**The problem**
The entries below should appear again in your reply, word for word.

**Input data**
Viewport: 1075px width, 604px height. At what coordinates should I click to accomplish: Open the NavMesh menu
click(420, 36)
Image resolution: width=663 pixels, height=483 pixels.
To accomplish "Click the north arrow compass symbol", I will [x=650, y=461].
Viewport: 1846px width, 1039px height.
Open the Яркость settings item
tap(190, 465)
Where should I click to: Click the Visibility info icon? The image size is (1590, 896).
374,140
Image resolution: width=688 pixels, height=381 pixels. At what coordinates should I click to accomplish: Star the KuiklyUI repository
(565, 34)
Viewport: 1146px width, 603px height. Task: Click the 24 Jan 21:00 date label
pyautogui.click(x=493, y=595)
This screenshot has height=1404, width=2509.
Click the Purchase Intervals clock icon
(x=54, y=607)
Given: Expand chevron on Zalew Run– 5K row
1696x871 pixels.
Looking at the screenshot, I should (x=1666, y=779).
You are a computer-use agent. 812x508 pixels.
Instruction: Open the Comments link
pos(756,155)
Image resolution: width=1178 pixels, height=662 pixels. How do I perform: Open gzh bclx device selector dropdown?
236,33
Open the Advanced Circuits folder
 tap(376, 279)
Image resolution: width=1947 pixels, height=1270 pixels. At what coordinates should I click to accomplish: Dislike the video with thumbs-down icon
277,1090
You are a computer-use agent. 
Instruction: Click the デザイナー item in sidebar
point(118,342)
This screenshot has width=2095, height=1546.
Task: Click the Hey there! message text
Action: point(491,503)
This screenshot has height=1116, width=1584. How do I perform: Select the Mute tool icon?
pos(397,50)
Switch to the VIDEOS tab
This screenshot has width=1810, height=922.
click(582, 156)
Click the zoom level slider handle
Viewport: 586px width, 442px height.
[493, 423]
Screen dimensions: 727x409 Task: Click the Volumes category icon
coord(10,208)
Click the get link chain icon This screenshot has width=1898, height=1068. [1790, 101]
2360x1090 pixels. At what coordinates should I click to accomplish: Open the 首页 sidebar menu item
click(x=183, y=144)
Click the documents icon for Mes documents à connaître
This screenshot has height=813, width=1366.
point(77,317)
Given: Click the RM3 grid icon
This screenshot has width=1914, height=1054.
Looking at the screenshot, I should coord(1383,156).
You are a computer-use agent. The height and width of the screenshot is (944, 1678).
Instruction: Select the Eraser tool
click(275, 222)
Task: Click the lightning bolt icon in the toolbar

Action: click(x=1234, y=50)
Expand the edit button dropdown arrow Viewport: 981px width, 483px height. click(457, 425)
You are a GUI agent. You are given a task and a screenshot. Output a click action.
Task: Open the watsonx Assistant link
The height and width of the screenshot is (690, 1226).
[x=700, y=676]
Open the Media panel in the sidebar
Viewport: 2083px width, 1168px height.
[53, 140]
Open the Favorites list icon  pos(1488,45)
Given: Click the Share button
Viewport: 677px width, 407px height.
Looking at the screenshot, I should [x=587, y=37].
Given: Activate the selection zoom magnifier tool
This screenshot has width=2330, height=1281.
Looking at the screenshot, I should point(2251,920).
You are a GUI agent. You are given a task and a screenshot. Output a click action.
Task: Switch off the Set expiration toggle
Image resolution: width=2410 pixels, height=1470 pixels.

**Solution to this problem**
Viewport: 1075px width, 604px height. At what coordinates should I click to accomplish: Open the NavMesh menu
click(420, 36)
Image resolution: width=663 pixels, height=483 pixels.
To accomplish "Click the north arrow compass symbol", I will [x=650, y=461].
Viewport: 1846px width, 1039px height.
Open the Яркость settings item
tap(190, 465)
Where should I click to: Click the Visibility info icon? The image size is (1590, 896).
374,140
Image resolution: width=688 pixels, height=381 pixels. At what coordinates should I click to accomplish: Star the KuiklyUI repository
(565, 34)
Viewport: 1146px width, 603px height. Task: Click the 24 Jan 21:00 date label
pyautogui.click(x=493, y=595)
This screenshot has height=1404, width=2509.
Click the Purchase Intervals clock icon
(x=54, y=607)
Given: Expand chevron on Zalew Run– 5K row
1696x871 pixels.
Looking at the screenshot, I should (x=1666, y=779).
You are a computer-use agent. 812x508 pixels.
Instruction: Open the Comments link
pos(756,155)
Image resolution: width=1178 pixels, height=662 pixels. How do I perform: Open gzh bclx device selector dropdown?
236,33
Open the Advanced Circuits folder
 tap(376, 279)
Image resolution: width=1947 pixels, height=1270 pixels. At what coordinates should I click to accomplish: Dislike the video with thumbs-down icon
277,1090
You are a computer-use agent. 
Instruction: Click the デザイナー item in sidebar
point(118,342)
This screenshot has width=2095, height=1546.
Task: Click the Hey there! message text
Action: point(491,503)
This screenshot has height=1116, width=1584. How do I perform: Select the Mute tool icon?
pos(397,50)
Switch to the VIDEOS tab
This screenshot has width=1810, height=922.
click(582, 156)
Click the zoom level slider handle
Viewport: 586px width, 442px height.
[493, 423]
Screen dimensions: 727x409 Task: Click the Volumes category icon
coord(10,208)
Click the get link chain icon This screenshot has width=1898, height=1068. [1790, 101]
2360x1090 pixels. At what coordinates should I click to accomplish: Open the 首页 sidebar menu item
click(x=183, y=144)
Click the documents icon for Mes documents à connaître
This screenshot has height=813, width=1366.
point(77,317)
Given: Click the RM3 grid icon
This screenshot has width=1914, height=1054.
Looking at the screenshot, I should coord(1383,156).
You are a computer-use agent. The height and width of the screenshot is (944, 1678).
Instruction: Select the Eraser tool
click(275, 222)
Task: Click the lightning bolt icon in the toolbar

Action: click(x=1234, y=50)
Expand the edit button dropdown arrow Viewport: 981px width, 483px height. click(457, 425)
You are a GUI agent. You are given a task and a screenshot. Output a click action.
Task: Open the watsonx Assistant link
The height and width of the screenshot is (690, 1226).
[x=700, y=676]
Open the Media panel in the sidebar
Viewport: 2083px width, 1168px height.
[53, 140]
Open the Favorites list icon  pos(1488,45)
Given: Click the Share button
Viewport: 677px width, 407px height.
Looking at the screenshot, I should [x=587, y=37].
Given: Activate the selection zoom magnifier tool
This screenshot has width=2330, height=1281.
Looking at the screenshot, I should point(2251,920).
You are a GUI agent. You are given a task and a screenshot. Output a click action.
Task: Switch off the Set expiration toggle
Image resolution: width=2410 pixels, height=1470 pixels.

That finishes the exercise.